Types of Gold Trading Charts
When it comes to gold trading there are three types of charts that traders can use to trade Gold.
Charts are graph representations of the price movement that are drawn on a grid and they can be drawn using different chart time frames such as 1 minute charts, 5 minutes charts, 15 minutes charts, 1 hour, 4 hour, daily, weekly and monthly chart time frames.
A trader will choose the chart time frame to trade with depending on their style of trading for day traders they will choose the 15 minutes charts and scalpers will use the 1 minute charts, swing traders will use the hourly trading charts.
These charts can be drawn using different chart representations, these are:
- Line Charts
- Bar Charts
- Candlesticks Charts
The line chart is a single continuous line drawn to represent the closing price, if a trader is using the 5 minutes charts then the closing price for every 5 minutes is drawn and connected to the next close of the next 5 minutes therefore this forms a continuous line that forms the line chart.
This chart type leaves out a lot of information about the gold price movement; this chart only draws the closing price and leaves out the high price, the low price and the opening price. Because of this the line chart is not very popular among gold traders - gold traders instead prefer to use other chart types such as the bar charts and candlesticks charts that include this information on their chart representations.
Bar charts will plot all the information about price information - this information is known as OHCL - Opening price, High of Price, Closing Price and Low of Price.
This information is represented in the form of a bar. The bar charts have 2 different colors; these are red for when prices move down and blue for when price moves up, the bar chart is shown below.
These bar charts plot all the price information as shown above.
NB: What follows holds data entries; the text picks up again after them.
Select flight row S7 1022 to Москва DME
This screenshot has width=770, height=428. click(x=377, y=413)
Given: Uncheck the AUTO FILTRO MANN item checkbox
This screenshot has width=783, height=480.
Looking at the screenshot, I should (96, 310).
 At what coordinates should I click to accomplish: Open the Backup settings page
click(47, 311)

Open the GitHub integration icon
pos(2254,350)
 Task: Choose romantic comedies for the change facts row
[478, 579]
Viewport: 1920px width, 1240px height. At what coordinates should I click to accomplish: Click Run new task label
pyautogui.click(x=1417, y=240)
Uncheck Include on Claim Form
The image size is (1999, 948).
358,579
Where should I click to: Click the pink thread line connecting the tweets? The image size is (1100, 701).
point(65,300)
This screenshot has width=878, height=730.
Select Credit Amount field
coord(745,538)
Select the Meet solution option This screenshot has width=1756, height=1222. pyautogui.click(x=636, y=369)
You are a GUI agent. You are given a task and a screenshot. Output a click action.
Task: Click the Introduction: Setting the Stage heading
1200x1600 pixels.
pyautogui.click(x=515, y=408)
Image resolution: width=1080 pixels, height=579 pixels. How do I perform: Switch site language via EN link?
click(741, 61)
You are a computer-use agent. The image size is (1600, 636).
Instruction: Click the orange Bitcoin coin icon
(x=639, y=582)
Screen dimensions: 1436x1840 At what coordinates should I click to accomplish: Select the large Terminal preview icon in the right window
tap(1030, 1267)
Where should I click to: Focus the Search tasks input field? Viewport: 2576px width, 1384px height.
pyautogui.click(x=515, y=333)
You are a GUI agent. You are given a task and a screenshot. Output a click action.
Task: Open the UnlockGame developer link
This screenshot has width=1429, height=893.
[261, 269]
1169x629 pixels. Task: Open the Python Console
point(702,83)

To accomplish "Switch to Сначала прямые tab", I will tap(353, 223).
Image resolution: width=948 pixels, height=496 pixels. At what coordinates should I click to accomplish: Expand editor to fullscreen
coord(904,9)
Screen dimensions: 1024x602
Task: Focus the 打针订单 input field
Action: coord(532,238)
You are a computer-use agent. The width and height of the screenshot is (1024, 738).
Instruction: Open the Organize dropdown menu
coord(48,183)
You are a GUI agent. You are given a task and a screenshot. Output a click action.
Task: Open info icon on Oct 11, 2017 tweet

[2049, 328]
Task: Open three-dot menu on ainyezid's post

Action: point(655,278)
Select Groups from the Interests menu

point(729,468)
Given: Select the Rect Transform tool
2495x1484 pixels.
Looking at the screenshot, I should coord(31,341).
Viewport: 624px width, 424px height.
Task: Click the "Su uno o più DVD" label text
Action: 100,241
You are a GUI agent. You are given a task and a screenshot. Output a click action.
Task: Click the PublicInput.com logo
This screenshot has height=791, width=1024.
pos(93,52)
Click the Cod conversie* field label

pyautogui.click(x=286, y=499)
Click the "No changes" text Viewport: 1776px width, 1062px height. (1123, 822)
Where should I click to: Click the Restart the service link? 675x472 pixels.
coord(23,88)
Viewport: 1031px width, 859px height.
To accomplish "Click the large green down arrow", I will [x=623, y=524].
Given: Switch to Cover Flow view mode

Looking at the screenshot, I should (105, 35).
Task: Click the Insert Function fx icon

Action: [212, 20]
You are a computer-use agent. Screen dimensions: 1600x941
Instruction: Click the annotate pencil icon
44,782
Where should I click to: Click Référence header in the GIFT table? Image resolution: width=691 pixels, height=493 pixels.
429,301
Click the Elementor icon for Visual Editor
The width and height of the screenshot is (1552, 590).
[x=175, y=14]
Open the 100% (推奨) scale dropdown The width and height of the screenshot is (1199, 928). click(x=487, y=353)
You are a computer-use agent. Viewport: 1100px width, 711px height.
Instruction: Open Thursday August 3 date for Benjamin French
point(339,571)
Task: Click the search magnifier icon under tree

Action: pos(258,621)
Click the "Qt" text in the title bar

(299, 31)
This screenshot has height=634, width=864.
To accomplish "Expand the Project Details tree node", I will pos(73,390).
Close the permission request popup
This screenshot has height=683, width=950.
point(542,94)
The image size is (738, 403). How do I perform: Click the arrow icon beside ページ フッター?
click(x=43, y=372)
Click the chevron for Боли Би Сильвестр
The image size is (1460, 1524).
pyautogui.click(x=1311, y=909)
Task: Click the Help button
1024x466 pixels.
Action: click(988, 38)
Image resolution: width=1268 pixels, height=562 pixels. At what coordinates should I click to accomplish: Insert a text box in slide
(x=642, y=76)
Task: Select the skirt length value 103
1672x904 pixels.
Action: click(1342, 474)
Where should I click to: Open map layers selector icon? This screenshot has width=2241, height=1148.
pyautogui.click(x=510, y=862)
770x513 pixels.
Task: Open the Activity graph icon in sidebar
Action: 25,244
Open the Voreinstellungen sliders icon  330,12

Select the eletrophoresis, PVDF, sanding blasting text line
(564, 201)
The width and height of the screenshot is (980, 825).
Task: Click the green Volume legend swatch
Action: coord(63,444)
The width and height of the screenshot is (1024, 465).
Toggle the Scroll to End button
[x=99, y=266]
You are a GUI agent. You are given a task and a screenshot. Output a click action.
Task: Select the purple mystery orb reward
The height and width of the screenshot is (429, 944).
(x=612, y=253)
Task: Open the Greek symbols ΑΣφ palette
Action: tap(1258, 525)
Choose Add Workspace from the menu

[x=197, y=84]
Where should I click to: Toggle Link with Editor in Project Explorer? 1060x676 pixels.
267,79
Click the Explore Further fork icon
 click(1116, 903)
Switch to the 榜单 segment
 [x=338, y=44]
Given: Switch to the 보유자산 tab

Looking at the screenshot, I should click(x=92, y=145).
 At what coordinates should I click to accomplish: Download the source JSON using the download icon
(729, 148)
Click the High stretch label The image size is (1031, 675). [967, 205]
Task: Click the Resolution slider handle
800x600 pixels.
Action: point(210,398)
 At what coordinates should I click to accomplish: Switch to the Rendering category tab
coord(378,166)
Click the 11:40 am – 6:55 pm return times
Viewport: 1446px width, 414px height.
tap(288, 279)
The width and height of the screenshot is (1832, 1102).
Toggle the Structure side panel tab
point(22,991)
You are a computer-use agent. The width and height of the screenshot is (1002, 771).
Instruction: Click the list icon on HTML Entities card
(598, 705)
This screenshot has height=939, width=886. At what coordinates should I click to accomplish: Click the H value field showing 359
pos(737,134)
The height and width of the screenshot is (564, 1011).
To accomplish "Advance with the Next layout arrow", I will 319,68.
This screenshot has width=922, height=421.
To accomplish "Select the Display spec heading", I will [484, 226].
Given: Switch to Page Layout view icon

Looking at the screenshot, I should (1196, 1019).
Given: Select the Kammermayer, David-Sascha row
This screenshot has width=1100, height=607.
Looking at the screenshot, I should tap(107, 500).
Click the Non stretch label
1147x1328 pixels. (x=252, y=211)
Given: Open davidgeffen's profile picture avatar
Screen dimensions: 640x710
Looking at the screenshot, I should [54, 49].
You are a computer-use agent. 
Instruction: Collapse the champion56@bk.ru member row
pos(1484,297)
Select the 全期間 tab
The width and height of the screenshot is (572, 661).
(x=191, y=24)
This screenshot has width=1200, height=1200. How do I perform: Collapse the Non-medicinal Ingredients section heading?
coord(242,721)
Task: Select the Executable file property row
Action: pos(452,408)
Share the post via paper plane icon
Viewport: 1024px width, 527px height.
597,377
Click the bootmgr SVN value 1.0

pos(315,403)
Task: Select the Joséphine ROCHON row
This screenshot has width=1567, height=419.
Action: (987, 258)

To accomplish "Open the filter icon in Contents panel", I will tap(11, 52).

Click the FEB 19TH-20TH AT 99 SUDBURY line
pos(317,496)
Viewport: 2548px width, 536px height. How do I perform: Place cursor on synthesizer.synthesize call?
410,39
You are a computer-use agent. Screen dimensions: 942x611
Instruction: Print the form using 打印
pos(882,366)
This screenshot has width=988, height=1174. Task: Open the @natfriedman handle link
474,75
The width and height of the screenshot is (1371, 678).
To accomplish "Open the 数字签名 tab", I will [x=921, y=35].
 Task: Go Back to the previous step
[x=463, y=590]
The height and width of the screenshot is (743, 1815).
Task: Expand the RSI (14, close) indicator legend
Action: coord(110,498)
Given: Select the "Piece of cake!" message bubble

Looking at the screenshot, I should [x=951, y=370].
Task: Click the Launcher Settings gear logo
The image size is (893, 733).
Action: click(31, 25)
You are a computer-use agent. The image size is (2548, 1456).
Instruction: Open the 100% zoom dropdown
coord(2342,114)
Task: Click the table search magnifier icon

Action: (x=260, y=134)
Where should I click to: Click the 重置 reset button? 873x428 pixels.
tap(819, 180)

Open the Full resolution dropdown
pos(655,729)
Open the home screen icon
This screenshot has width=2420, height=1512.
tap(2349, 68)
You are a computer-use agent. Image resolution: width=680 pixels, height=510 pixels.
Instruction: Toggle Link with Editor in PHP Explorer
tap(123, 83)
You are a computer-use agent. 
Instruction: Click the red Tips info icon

The vertical bar represents the total price movement, the left horizontal bar shows the opening price and the right horizontal bar shows the closing price, the highest and lowest points represent the high of price and low of price respectively.
These charts are not very visually appealing when drawn close together as shown below and for this reason these bar charts are not commonly used when trading gold.
These are the most commonly used types of charts - these chart show all the information of price - OHCL in an easy to interpret format.The candlestick charts are of two different colors, red for when the price moves down and blue for when the price moves up.
These candlesticks charts look like candles with wicks on both sides. The body of the candlestick shows the difference between the opening price and closing price. The high and low which are represented by what is known as the shadow this is the part that looks like candle wicks represents the highest price and lowest price.
An example of how gold trading charts look is shown below:
This is the most commonly used trading chart when it comes to trading gold.
To select between any of these chart types on the trading platform a trader can use the buttons shown below.
A trader can switch between different chart types using the above buttons when trading the gold market.